The Forstmanns were also most hospitable to me. Their home and family was like my own home and family, and I spent wonderful days with them. Besides his full-time work as a buyer at Hardt Pocorny, Onkel Wilhelm also owned a timber yard in Mönchen Gladbach. While I was there, he offered my cousin Bernd a position with that firm, which he accepted. When Bernd came to visit me one day on his motor bike, he introduced me to his girl friend Ingrid Bardt. I had met her and her sister Daudi as a child in Zakopane, the ski resort in Poland.

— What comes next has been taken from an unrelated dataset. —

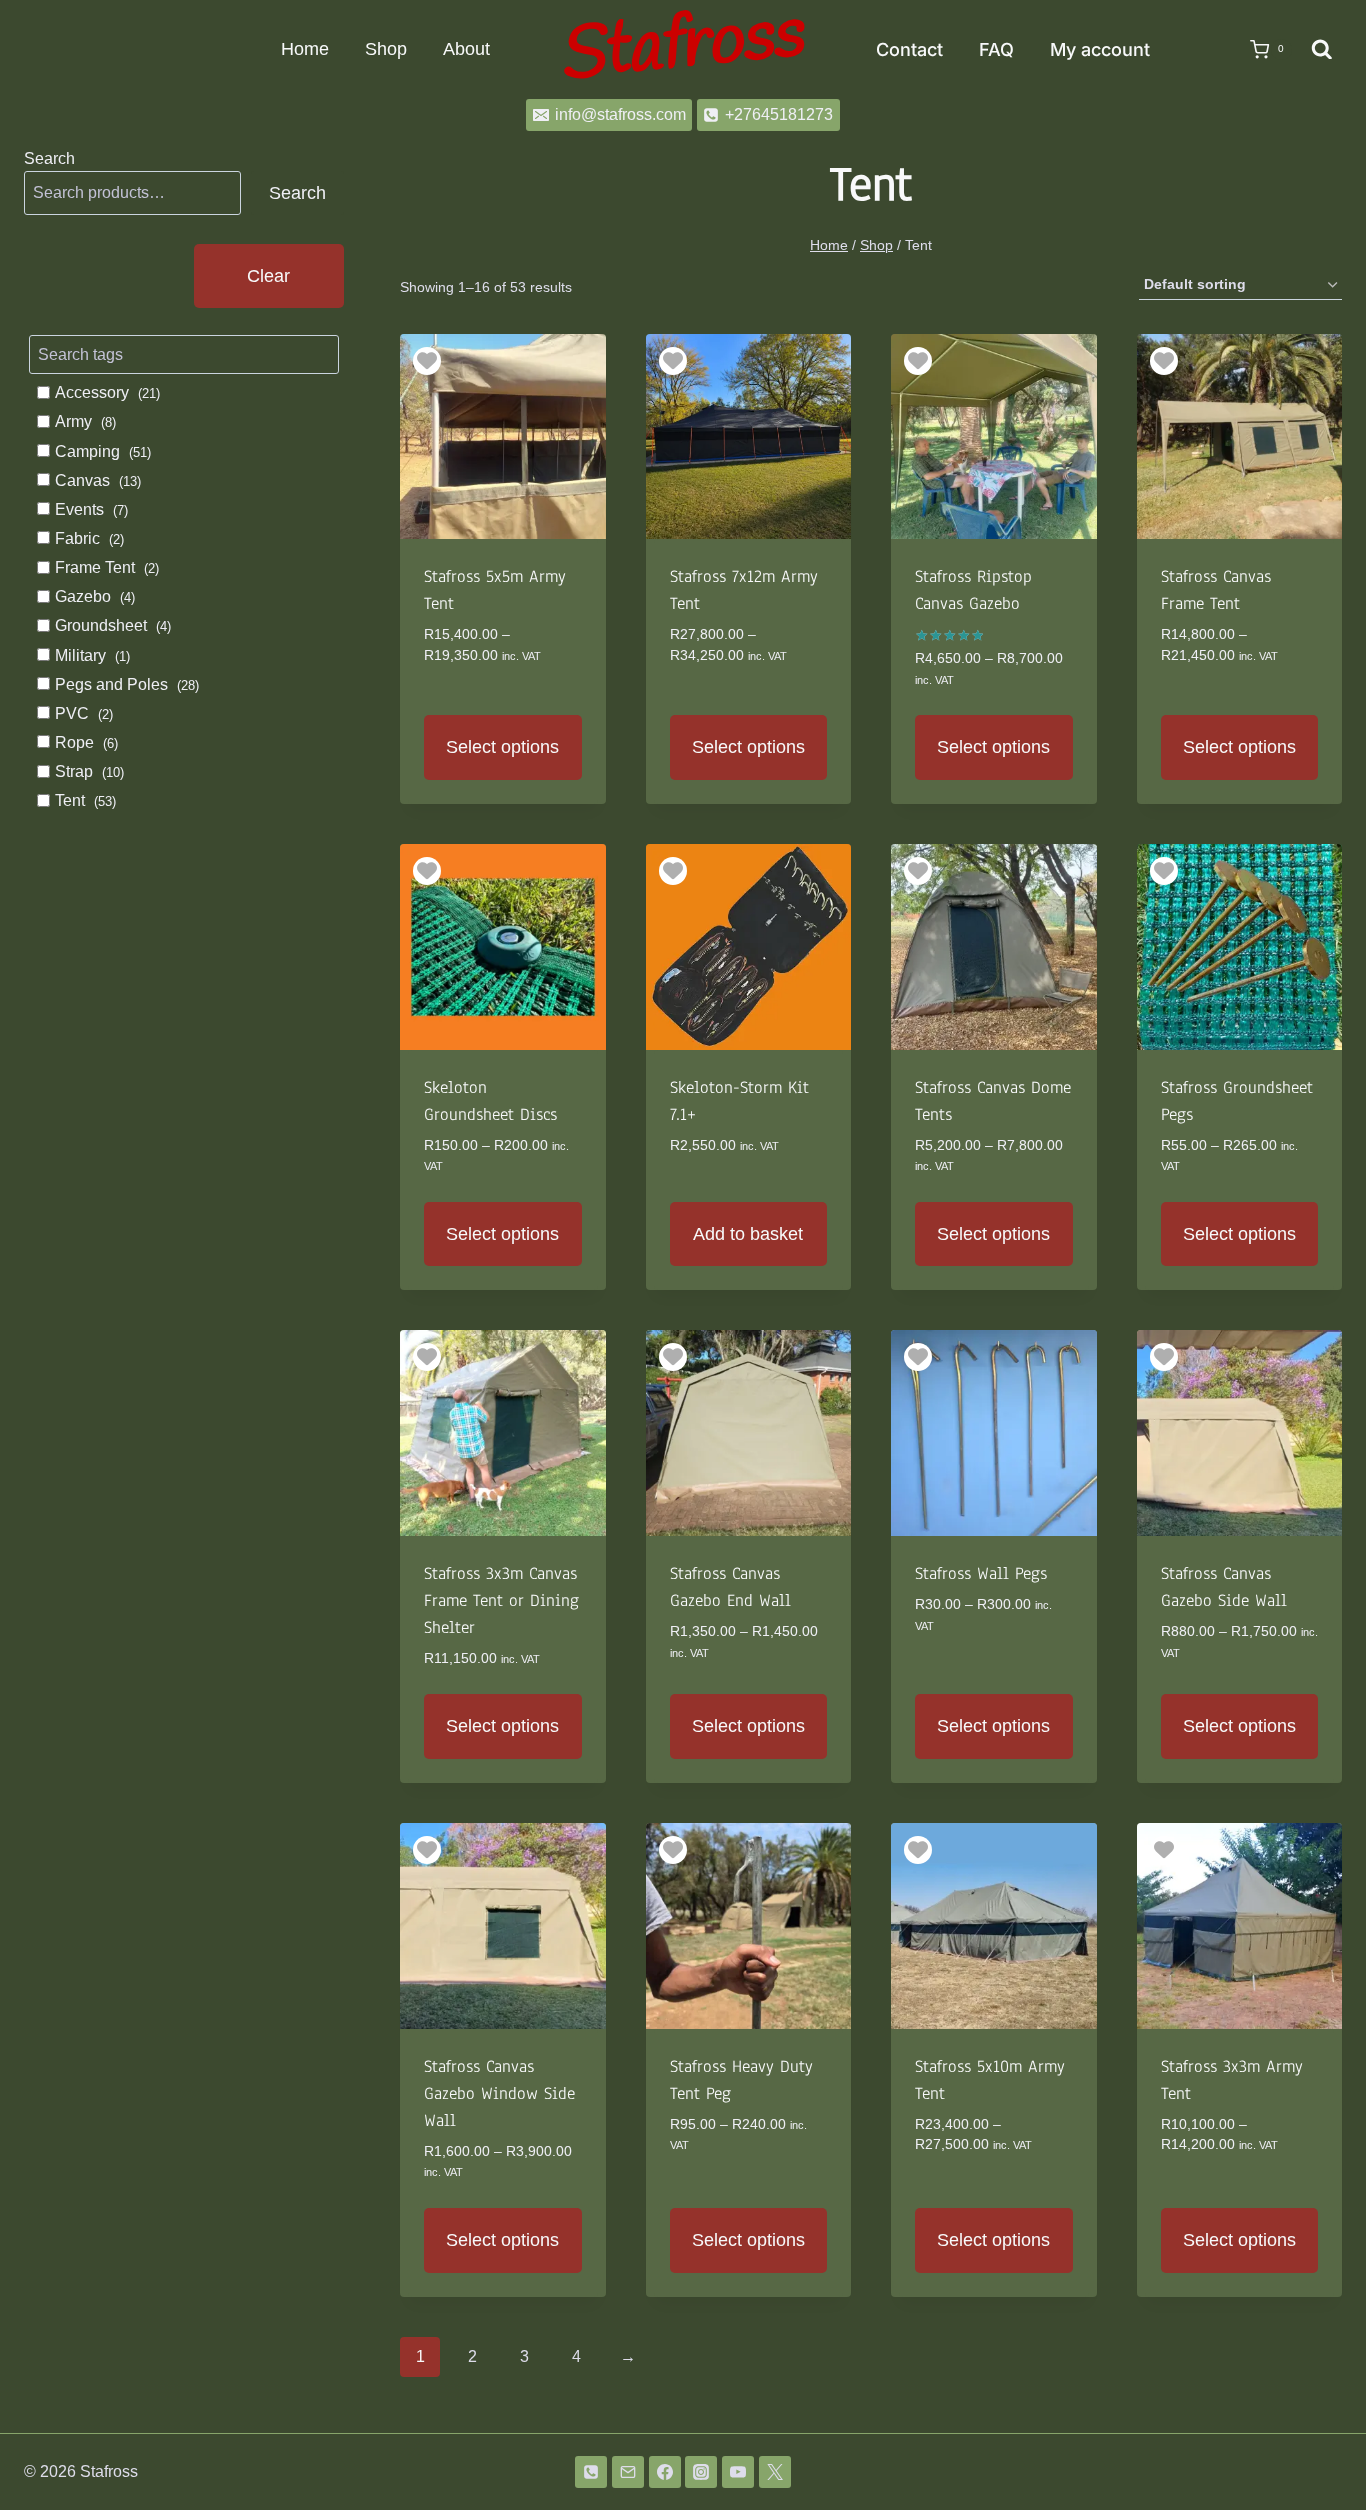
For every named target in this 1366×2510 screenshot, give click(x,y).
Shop (386, 49)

They were to be married in October of 1953.

While I stayed in Dahlhausen I had hoped I would hear from Kreglingers, the wool firm in Antwerp, about going to Australia for them. I had written to Tante Emma, Oma's sister in the USA, already in 1951 expressing my wish to go abroad, and Oma had written to her cousin, Onkel Albert, but until then I had heard nothing positive about it. The appointment with Mr. John Beaurang from Kreglinger's Sydney office had been fixed for 16 July 1952 in the hotel in Düsseldorf, where I met him together with a Mr. Denduits, from Kreglinger's Antwerp office. I had breakfast with them in one of the poshest hotels in Düsseldorf. I felt that this meeting would be a mere formality, as Onkel Albert Kreglinger had written to my parents in March 1952, that for the sake of Oma's memory he would pay my fare to Australia. However, the visit did not turn out as I had expected.

I felt I didn't have any problem with the English language, though Mr. Beaurang thought otherwise. He didn't tell me this to my face, though, but I heard through Tante Emma later on, that this is what he reported back. During our conversation, which was all in English, Mr. Beaurang asked me: "Do you know all the Australian government wool types?"

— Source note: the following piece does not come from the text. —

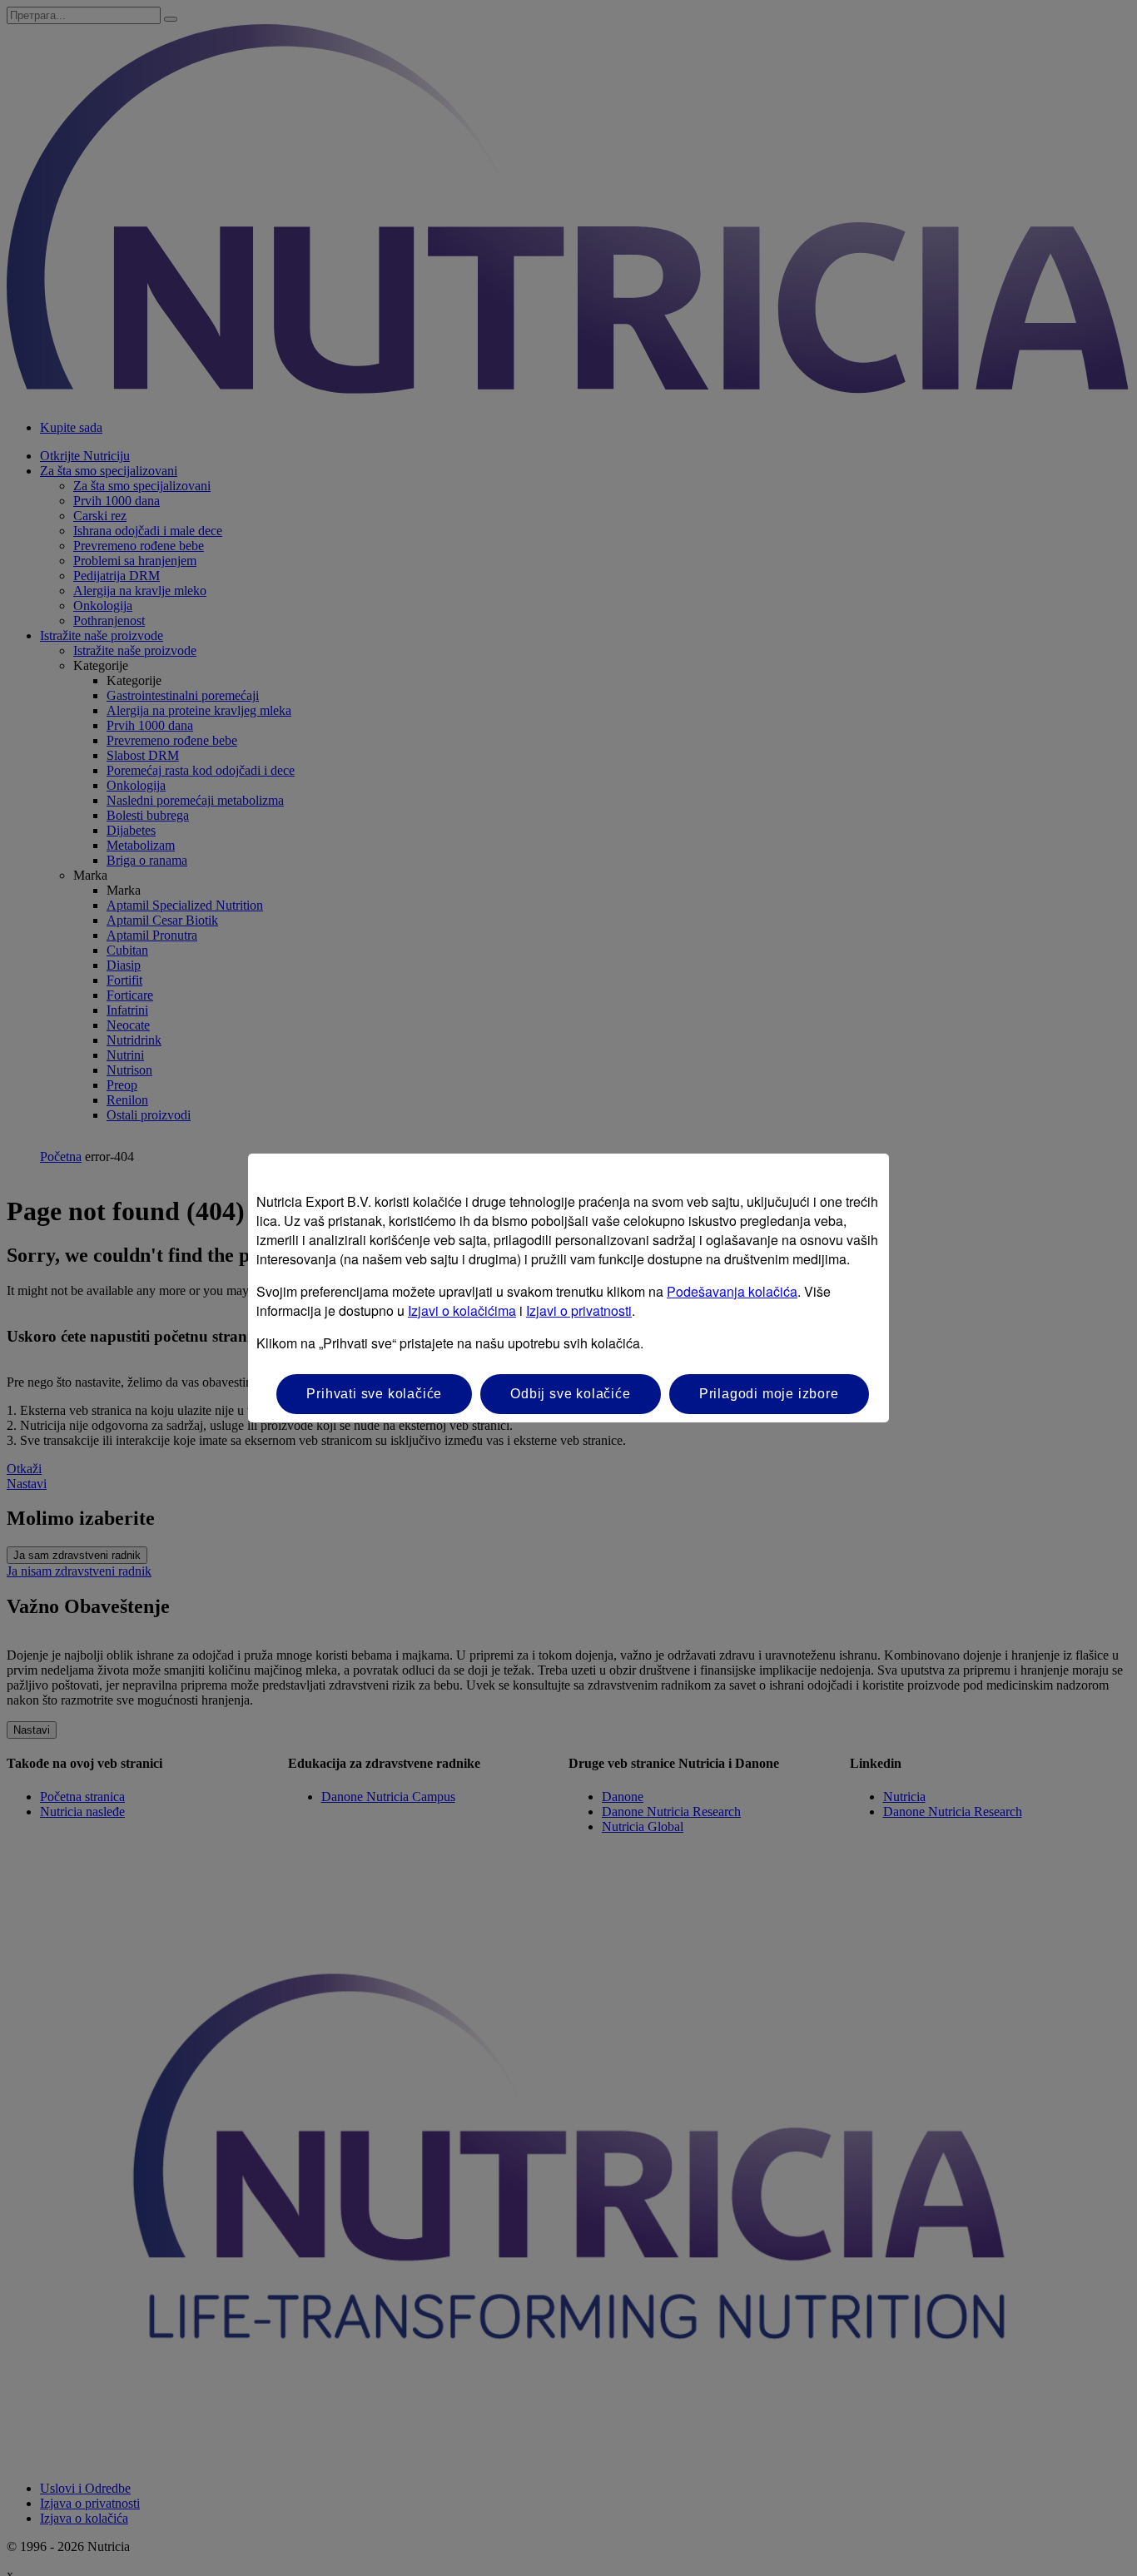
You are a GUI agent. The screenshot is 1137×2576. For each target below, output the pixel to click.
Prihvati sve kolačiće (374, 1394)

I had to admit, "No, but can't I learn those quickly?" He only smiled. That was obviously not good enough. He reported to Onkel Albert, that I did not know enough wool, and so he could not employ me in Sydney. Later I heard that he didn't really want to employ me anyway, as he had enough young people from France and Belgium, and he had his doubts how I as a German would fit in with the others. But he had to justify himself before Onkel Albert (and Tante Emma), who obviously had put some pressure on him on my behalf. After the interview he could report that he had tried, but that I wasn't good enough. This was quite a blow to my ego, and especially for my future plans. I really didn't want to go back to Bremen. I didn't like the place. I would have given anything to be posted to Sydney for Kreglinger's, but É it was not to be.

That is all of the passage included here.